Un hombrecillo oscuro, no muy mayor, vestido un poco raro, les miró. Se sostuvieron la mirada unos y otros un ratito hasta que Melchor, acordándose de que los pajes estaban sujetándoles desde abajo y estarían muy cansados, decidió decir algo. Pero el hombre no le dejó porque habló mientras Melchor pensaba eso. “Vaya, los Reyes Magos en persona”, dijo; su mirada era burlona y escondía algo. “¿Quién eres?”. “Soy el guardián del carbón que deben recibir los niños que se han portado mal. Hace muchos años que os espero, ¿venías a recoger mucho este año?”. “Oh, nosotros, en realidad, no repartimos carbón a los niños, lo siento, la verdad es que siempre acabamos dándoles juguetes”. “Claro” dijo el hombre, “como siempre; esperad, os ayudaré a subir, vuestro pajes no deben poder más, tened cuidado para no mojaros…más”. Se dieron cuenta, de repente, de que alrededor de donde estaba el hombre estaban colgadas miles y miles de sonrisas de niños, pero clavadas en la pared, congeladas.

“¿Tú tienes las sonrisas que buscamos?” dijo Melchor. “¿Tú has dejado al Espasa sin mezclar las sonrisas con su agua?” dio Baltasar. “¡Pues ahora verás!” dijo Gaspar que era el más brutote. “No, quieto, Gaspar” dijo Melchor, “mira, vuelca las sonrisas en el agua del río ya porque no queremos carbón, queremos que el río nos deje pasar de una vez, llevamos años parados por tu culpa”. “No. Ya sabía que vosotros no queréis repartir carbón, por eso me quedé con las sonrisas, ¡porque yo no quiero ser el único infeliz!”. Los Reyes Magos no entendieron bien. “¿Pero a ti te molesta que no llevemos carbón?”. “¡Claro, así me parece que no sirvo para nada! ¡Y aquí, sin salir nunca ni hacer nada, se está muy mal!”. “¡Pues ayúdanos!” dijo Melchor, “¡ven en nuestra caravana!” El hombre dudó un poco…pero empezó a sonreír. “¿Puedo?”. “¡Claro!”.

El hombre dio un salto y empezó a recorrer excitadamente las paredes del viejo molino, sin importarle cuánto se mojaba los pies, desclavando las sonrisas de los niños. Éstas, encantadas, se lanzaban al agua, salían hacia la puerta de las ruinas y caían, jugando, al río, que las recibía feliz. La mezcla de sonrisas y agua del Espasa volvió a correr río abajo. Cuando las primeras sonrisas llegaron a la playa los pajes se levantaron, asombrados primero y felices después. “¡Lo han conseguido!”. Los tres Reyes Magos llegaron rápidamente a la playa. “¡En marcha!”. Después de algunos años, la caravana volvía a avanzar, camino de La Isla.
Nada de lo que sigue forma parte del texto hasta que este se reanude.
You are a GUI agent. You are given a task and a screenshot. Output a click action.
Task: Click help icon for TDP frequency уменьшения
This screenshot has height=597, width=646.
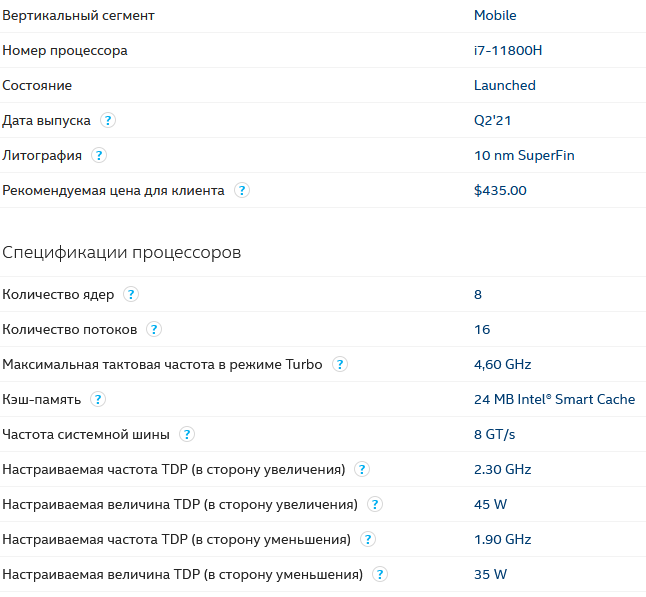click(x=368, y=540)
El río se puso un poco colorado al despedirles. “He sido un poco egoísta por haberos parado pero…”. “No te preocupes” dijo Melchor, “así nos hemos asegurado de que los niños vuelven a sonreír”.

Veréis como después de la Navidad  de este año el viejo eucalipto de la iglesia de La Isla vuelve a estar feliz; y el Peñón estará tan contento que se sentirá más joven; y las olas y las gaviotas volverán a hacer piruetas.

-¡…!-
¡Silencio, no digáis nada!, es como si vuestro hermano Alvaro nos hubiera entendido y aunque solo borbotea en lugar de hablar, se ha quedado dormido, tranquilo al saber que los Reyes Magos no tendrán trabas para venir… aunque él no sabe ni quiénes son los Reyes Magos.